▶ Provided data
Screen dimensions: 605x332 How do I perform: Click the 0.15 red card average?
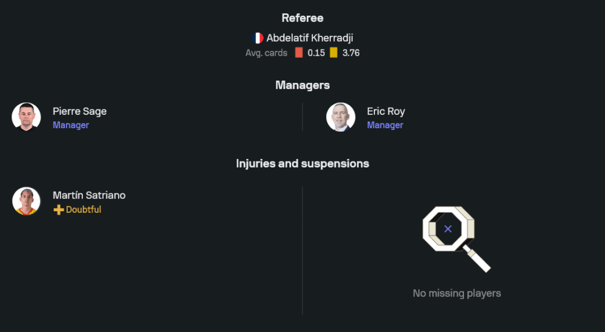point(316,53)
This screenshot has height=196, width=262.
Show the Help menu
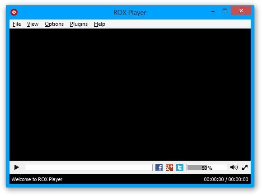pyautogui.click(x=99, y=24)
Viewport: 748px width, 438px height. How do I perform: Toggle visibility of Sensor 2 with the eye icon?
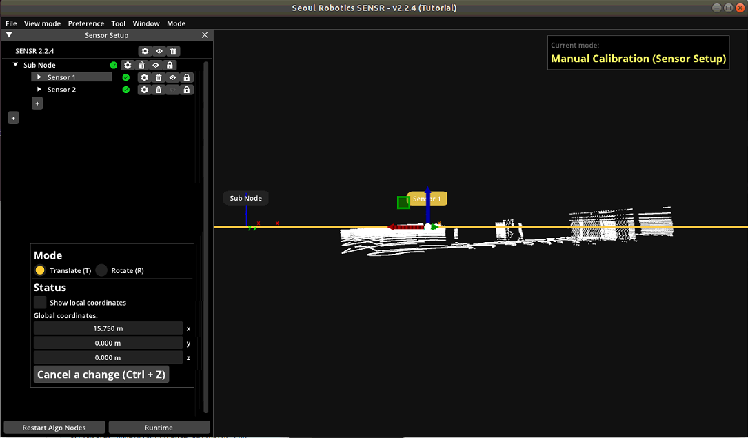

▶ Problem to solve
Exclude the pictures and transcribe all of the entries exactly.

▶ Expected answer
Screen dimensions: 605x332 How do I perform: Click the 0.15 red card average?
point(316,53)
This screenshot has height=196, width=262.
Show the Help menu
pyautogui.click(x=99, y=24)
Viewport: 748px width, 438px height. How do I perform: Toggle visibility of Sensor 2 with the eye icon?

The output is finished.